Lorsque les dirigeants américains et indiens se rencontrent, ils évoquent souvent des liens entre les démocraties les plus anciennes et les plus grandes du monde. Cela masque une différence essentielle: les États-Unis ont plus de deux siècles d'expérience avec les institutions libérales. Le pouvoir est dispersé entre eux – y compris le Congrès, un pouvoir judiciaire indépendant et les médias – d'une manière qui contraint tout président.
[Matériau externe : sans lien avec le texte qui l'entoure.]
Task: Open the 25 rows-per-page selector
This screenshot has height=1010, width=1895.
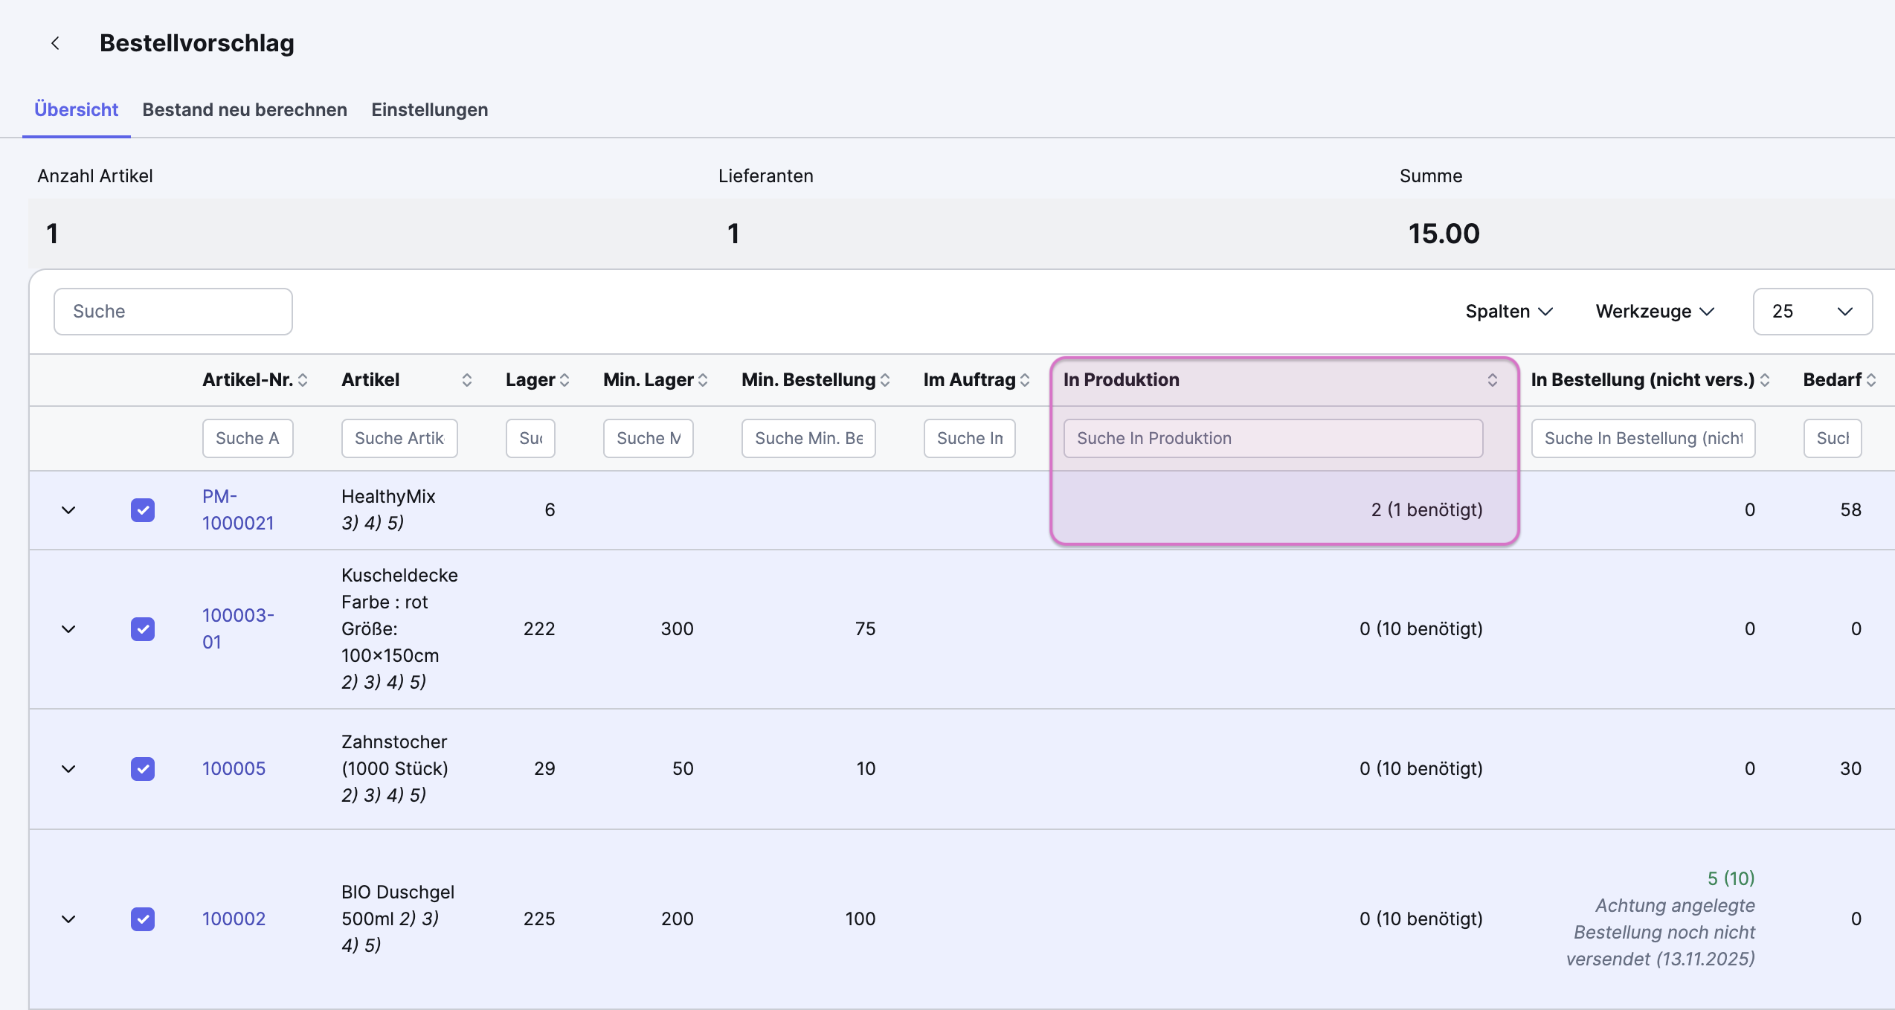Action: pos(1812,312)
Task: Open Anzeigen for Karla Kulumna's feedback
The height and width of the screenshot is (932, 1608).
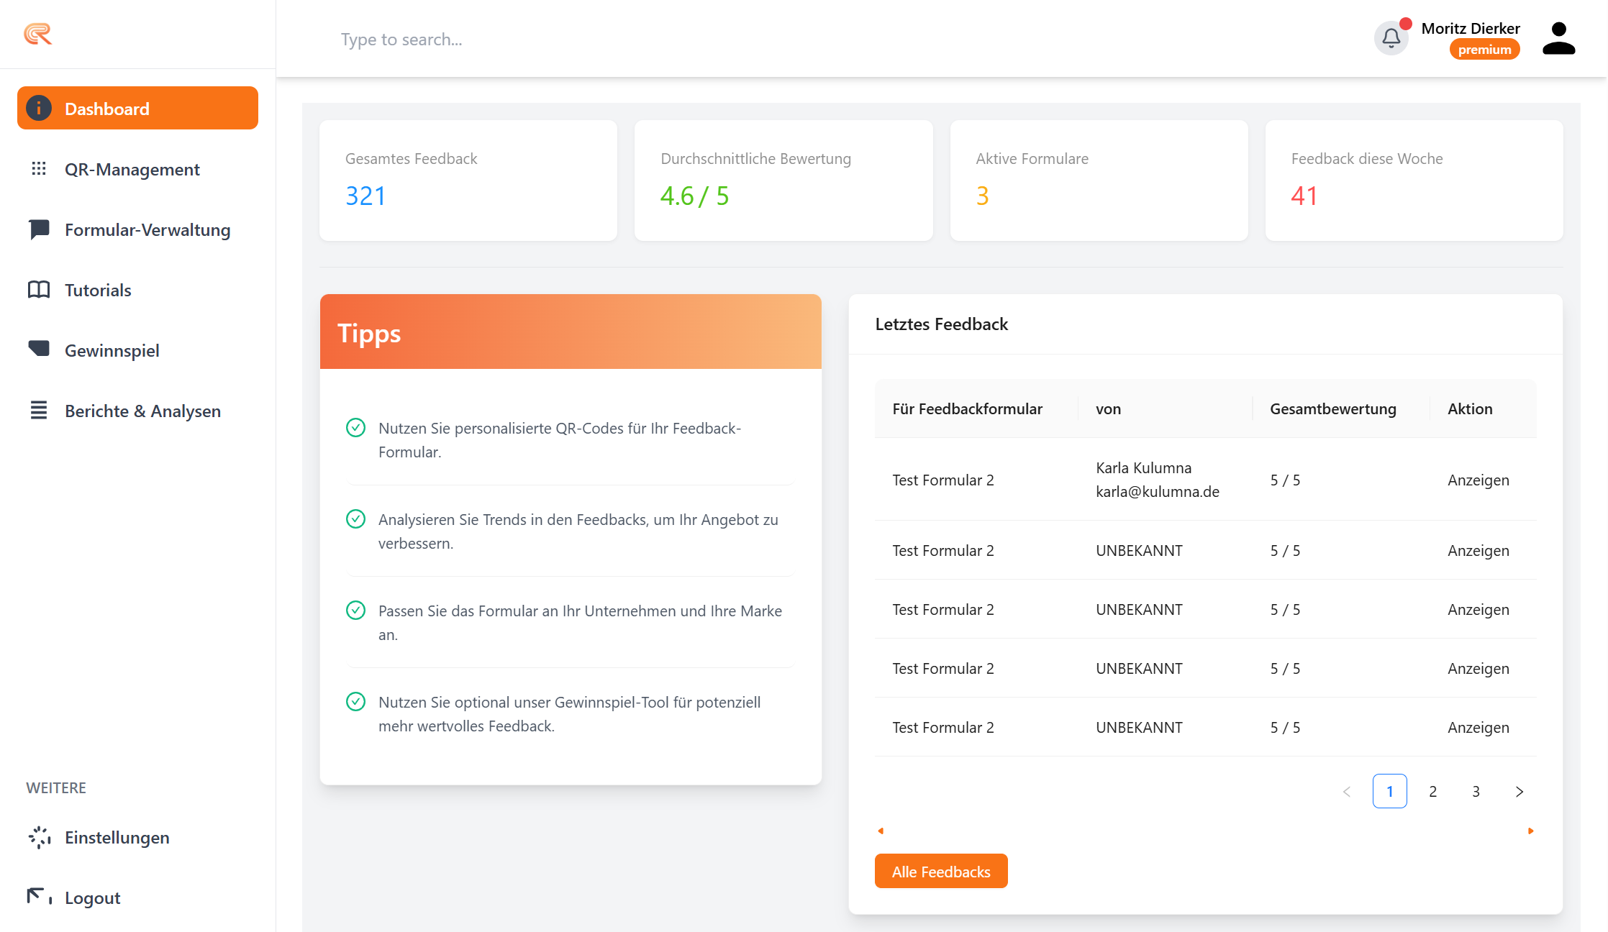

En Inde, des institutions similaires se révèlent beaucoup plus fragiles. Par exemple, après que le gouvernement Modi a soudainement abrogé l’autonomie de l’État à majorité musulmane du Jammu-et-Cachemire en août, les tribunaux ont esquivé la question de la constitutionnalité de l’action. L'Inde a développé un problème avec les juges refusant d'appliquer le droit d'habeas corpus, une pierre angulaire de la loi anglo-saxonne que l'Inde a hérité des Britanniques. La plupart des médias, détenus par des entreprises sensibles aux pressions du gouvernement, passent plus de temps à surveiller l'opposition que le gouvernement.

En fin de compte, des gens raisonnables peuvent être en désaccord sur le point de savoir si la démocratie indienne a la force de survivre au mandat de M. Modi. Mais nous devons pouvoir le faire sans entraîner M. Trump dans le débat.